__Request 1__
Copy out everything from "Heavy snow in" down to "that surrounds it." in the snow facts article.
__Request 2__
In the snow facts article, which weather station recorded the most snowfall in the UK?

10 facts about snow

In this article, we count you through 10 facts you might not know about the white stuff, from the speed of snow to the chance of getting a White Christmas.

1. Deepest snow in the UK

The deepest snow ever recorded in an inhabited area of the UK was near Ruthin in North Wales during the severe winter of 1946-47. A series of cold spells brought large drifts of snow across the UK, causing transport problems and fuel shortages.

During March 1947 a snow depth of 1.65 metres was recorded.

Heavy snow in a town centre in 1947

2. It doesn't have to be freezing to snow

Generally, the air temperature does need to be at or below freezing for snow to fall. However, if rain falls continuously through air with a temperature as high as 6 °C, it may cause the air temperature to fall low enough for the rain to turn to snow. This is because rain that persists for some time will gradually cool the air that surrounds it.


3. The snowiest place in the UK

Scotland sees the most snow in the UK, with snow or sleet falling on 38.1 days on average. The weather station which recorded the most snowfall in the UK was the Cairngorm Chairlift, with snow falling on 76.2 days throughout the year (based on 1981-2010 averages).

Cairngorm summit in Scotland

4. Every snowflake is unique

Part of the enduring appeal of snowflakes is their intricate appearance and near-infinite variation, meaning that all snowflakes are unique. The number of possibilities of nuances in temperature and humidity as the snowflake falls to the ground is limitless.

If you look closely at a snowflake you will see countless individual features, all having formed ever so slightly differently in direction or shape, owing to the slightest change in the environment in which it formed.

Individual snowflake

5. Snow isn't white

While snowflakes appear white as they fall through the sky or as they accumulate on the ground as snowfall, they are actually totally clear.

The ice though is not transparent like a sheet of glass is but rather is translucent, meaning light only passes through indirectly.

The many sides of the ice crystals cause diffuse reflection of the whole light spectrum which results in snowflakes appearing to be white in colour.

__Provided information__
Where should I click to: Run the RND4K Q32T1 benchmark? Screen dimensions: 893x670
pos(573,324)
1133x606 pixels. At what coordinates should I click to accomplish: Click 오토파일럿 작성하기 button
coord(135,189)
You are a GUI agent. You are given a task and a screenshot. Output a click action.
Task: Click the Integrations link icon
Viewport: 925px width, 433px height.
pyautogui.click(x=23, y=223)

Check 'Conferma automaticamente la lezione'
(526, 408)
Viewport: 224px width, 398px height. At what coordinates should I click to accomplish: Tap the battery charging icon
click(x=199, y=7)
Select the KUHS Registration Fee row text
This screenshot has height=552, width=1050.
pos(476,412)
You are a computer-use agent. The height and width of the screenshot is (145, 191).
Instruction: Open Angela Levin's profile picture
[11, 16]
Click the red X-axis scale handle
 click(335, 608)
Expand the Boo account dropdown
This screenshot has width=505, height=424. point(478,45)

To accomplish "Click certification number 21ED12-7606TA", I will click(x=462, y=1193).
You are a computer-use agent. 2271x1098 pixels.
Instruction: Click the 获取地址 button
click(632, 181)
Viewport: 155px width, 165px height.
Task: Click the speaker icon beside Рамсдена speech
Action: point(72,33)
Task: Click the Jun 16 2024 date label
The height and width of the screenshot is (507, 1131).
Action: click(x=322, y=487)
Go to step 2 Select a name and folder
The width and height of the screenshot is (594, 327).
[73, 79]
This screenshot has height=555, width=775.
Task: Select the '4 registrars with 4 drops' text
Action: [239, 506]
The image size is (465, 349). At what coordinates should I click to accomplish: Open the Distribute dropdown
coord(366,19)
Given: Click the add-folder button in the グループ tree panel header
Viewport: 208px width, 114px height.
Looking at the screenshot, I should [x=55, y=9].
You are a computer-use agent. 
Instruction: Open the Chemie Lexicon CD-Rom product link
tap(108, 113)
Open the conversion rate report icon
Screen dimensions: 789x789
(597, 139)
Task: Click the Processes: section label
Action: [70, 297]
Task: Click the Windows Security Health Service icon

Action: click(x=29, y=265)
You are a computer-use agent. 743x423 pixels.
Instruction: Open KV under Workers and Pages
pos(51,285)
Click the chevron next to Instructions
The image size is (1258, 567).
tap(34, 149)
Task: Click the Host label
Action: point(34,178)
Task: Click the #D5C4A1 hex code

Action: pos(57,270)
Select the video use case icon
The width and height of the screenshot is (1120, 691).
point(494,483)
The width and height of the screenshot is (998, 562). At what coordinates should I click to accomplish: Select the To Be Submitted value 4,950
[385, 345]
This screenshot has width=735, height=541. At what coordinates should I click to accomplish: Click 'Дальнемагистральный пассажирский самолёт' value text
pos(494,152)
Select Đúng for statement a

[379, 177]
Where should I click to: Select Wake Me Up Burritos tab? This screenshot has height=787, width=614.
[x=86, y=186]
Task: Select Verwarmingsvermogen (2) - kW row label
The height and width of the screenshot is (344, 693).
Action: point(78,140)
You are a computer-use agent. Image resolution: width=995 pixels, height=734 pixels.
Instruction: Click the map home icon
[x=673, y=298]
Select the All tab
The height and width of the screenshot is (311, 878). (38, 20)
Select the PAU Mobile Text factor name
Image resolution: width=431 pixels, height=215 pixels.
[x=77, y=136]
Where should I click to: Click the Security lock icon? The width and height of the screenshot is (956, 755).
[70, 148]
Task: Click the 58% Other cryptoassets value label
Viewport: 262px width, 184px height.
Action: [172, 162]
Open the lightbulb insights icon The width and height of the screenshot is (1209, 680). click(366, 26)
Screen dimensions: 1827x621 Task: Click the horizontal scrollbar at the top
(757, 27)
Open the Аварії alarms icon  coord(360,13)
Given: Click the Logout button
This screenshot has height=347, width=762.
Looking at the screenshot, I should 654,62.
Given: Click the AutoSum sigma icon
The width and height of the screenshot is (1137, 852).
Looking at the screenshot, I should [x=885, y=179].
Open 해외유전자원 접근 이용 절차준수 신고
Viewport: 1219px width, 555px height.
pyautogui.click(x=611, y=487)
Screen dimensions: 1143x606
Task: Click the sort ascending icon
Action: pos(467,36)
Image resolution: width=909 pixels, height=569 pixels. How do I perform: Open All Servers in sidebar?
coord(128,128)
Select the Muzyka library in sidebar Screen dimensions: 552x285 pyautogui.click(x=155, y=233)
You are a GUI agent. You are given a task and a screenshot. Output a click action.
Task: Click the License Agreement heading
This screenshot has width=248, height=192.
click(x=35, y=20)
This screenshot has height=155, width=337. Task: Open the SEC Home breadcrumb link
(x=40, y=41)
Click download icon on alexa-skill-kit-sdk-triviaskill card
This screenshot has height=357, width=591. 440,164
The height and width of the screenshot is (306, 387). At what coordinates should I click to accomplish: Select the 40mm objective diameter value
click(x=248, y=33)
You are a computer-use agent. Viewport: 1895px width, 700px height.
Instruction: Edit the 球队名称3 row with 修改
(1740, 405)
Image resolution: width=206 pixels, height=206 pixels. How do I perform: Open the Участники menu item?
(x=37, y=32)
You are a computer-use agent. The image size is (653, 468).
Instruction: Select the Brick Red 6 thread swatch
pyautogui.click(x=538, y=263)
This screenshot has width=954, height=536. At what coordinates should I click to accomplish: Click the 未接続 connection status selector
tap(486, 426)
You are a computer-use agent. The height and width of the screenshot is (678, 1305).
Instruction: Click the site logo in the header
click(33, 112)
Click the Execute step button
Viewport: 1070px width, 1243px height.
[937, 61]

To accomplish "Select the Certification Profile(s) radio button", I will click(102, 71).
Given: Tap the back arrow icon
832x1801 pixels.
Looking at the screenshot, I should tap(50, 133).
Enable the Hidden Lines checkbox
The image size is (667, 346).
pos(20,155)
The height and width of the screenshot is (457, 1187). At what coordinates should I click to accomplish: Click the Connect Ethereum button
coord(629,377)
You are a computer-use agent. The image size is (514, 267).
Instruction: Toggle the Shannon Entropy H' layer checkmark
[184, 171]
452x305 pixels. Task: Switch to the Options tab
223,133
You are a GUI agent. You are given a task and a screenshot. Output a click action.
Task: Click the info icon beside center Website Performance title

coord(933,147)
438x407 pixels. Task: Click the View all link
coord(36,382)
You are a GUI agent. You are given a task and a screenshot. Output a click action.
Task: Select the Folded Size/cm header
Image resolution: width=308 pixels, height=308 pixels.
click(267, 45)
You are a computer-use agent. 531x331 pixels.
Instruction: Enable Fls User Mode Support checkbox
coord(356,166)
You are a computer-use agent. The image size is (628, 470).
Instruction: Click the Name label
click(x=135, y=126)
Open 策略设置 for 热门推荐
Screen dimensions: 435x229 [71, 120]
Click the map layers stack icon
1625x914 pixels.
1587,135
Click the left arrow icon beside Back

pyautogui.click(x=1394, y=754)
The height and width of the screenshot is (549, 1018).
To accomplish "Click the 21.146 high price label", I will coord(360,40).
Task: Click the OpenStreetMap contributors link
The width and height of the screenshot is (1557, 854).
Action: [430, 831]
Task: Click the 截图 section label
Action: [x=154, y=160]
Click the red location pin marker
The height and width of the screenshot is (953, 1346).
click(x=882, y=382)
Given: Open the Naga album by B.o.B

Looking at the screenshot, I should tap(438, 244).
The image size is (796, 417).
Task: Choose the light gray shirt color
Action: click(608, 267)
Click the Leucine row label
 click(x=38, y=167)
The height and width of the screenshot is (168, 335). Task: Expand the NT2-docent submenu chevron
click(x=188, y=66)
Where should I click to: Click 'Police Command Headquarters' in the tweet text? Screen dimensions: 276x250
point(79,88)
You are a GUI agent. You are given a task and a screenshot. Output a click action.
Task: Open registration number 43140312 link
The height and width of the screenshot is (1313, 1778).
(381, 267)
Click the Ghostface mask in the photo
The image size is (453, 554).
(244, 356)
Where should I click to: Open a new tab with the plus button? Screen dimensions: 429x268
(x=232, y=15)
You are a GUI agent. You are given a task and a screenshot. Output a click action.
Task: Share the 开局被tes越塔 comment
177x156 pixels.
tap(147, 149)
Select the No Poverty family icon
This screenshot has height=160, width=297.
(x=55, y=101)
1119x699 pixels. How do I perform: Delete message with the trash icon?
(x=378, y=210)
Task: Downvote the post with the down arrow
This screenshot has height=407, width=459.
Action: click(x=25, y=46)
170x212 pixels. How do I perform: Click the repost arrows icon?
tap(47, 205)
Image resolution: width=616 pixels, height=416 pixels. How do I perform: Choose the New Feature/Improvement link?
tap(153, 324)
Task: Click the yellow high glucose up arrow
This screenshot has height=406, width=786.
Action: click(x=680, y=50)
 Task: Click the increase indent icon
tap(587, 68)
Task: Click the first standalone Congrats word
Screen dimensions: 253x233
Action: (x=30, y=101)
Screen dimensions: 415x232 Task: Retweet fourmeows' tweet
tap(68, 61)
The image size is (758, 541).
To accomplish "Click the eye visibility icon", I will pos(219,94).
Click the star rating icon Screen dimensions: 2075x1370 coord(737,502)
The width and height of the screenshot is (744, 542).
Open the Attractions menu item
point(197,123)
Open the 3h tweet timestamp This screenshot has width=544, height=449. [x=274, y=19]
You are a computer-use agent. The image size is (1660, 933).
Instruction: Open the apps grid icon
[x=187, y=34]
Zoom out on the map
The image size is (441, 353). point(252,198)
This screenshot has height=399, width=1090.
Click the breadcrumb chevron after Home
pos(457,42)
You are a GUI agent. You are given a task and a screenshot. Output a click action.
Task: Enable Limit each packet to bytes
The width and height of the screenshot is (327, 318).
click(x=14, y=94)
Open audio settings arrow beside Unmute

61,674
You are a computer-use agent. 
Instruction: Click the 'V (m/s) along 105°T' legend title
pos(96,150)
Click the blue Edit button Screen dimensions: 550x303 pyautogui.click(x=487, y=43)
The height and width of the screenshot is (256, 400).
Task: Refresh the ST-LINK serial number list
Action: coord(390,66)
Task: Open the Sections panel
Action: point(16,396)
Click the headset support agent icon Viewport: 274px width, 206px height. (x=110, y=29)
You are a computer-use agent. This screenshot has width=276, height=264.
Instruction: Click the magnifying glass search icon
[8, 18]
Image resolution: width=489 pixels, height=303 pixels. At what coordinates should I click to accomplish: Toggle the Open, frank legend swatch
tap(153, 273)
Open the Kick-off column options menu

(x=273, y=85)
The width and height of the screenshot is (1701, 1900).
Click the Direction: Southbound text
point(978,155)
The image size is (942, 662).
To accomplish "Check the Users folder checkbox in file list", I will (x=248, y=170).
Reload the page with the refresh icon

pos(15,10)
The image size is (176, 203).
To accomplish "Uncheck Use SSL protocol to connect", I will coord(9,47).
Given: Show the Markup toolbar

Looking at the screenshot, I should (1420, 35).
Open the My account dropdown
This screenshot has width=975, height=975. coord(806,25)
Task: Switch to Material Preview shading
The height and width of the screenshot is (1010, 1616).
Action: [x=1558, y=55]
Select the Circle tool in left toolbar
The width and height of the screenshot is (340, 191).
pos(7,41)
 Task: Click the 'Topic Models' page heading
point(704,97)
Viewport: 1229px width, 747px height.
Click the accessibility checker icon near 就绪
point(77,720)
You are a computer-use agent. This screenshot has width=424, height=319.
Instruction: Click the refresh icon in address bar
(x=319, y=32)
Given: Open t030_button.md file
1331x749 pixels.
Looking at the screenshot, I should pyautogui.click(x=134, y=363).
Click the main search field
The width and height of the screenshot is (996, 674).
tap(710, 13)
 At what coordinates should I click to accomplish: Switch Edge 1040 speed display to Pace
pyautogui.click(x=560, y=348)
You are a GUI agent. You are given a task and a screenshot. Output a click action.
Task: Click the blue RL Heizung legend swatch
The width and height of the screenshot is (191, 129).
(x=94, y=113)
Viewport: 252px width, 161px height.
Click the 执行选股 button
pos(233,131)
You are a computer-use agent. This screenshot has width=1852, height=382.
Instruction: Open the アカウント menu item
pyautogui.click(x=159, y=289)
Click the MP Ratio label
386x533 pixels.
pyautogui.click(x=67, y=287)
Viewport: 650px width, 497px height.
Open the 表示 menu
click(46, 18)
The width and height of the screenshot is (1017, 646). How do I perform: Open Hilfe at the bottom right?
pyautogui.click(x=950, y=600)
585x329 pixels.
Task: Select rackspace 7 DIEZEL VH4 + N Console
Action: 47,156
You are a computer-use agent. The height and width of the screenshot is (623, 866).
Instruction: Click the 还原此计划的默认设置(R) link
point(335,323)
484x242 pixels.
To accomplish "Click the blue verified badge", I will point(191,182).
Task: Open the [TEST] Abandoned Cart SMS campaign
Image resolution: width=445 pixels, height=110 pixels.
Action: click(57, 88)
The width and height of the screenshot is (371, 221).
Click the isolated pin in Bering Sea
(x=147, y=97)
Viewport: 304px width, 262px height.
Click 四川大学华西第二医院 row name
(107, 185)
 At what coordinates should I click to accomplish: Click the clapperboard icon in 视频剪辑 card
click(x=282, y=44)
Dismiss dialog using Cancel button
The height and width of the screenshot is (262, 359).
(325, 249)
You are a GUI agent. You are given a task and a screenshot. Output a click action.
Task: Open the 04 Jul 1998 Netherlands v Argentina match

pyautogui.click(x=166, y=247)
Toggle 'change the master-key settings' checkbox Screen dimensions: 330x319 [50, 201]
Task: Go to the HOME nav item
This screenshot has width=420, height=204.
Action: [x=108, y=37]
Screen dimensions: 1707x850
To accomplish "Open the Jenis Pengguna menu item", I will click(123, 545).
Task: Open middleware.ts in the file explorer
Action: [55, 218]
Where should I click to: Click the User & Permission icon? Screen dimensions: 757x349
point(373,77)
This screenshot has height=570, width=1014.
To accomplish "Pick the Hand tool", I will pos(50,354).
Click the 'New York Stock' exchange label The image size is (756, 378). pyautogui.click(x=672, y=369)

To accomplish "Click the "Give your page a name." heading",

__Answer 1__
Heavy snow in a town centre in 1947

2. It doesn't have to be freezing to snow

Generally, the air temperature does need to be at or below freezing for snow to fall. However, if rain falls continuously through air with a temperature as high as 6 °C, it may cause the air temperature to fall low enough for the rain to turn to snow. This is because rain that persists for some time will gradually cool the air that surrounds it.

__Answer 2__
The Cairngorm Chairlift, with snow falling on 76.2 days a year (based on 1981-2010 averages).